Start of Exercise data
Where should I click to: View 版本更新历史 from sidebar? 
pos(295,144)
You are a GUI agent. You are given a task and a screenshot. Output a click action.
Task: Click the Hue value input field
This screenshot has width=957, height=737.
End of Exercise data
(Problem to solve) The full listing must be retyped precisely, with no line left out.

(Output)
Where should I click to: View 版本更新历史 from sidebar? 
pos(295,144)
You are a GUI agent. You are given a task and a screenshot. Output a click action.
Task: Click the Hue value input field
This screenshot has width=957, height=737.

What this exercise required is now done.